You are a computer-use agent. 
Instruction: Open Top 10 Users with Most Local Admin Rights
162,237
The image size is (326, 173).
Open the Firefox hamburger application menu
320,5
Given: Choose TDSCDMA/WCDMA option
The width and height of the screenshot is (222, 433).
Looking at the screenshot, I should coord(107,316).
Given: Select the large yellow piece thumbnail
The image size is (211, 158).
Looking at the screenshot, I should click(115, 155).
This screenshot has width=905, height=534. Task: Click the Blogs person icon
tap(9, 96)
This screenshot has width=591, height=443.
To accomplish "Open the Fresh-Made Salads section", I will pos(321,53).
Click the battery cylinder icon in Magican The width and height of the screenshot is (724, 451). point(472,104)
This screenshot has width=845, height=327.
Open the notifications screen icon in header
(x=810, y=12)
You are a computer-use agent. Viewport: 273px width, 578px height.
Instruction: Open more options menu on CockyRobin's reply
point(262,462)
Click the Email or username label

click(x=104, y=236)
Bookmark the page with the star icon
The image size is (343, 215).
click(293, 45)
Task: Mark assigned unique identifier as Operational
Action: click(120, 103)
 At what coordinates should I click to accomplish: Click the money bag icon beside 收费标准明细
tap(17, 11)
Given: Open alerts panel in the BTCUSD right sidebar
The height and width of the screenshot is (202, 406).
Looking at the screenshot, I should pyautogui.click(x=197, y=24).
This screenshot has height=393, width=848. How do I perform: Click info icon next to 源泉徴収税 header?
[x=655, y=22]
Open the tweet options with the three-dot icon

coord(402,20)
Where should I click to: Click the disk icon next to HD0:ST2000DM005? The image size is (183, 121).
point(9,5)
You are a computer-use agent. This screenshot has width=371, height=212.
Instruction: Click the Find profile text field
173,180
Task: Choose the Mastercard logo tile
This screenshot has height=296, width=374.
+ + + + + + +
• Assignment:
Whenever a line of the material above contains the string "computer", copy that line out.

• Result for this exercise:
You are a computer-use agent. 
You are a computer-use agent. Viewport: 273px width, 578px height.
You are a computer-use agent. This screenshot has width=371, height=212.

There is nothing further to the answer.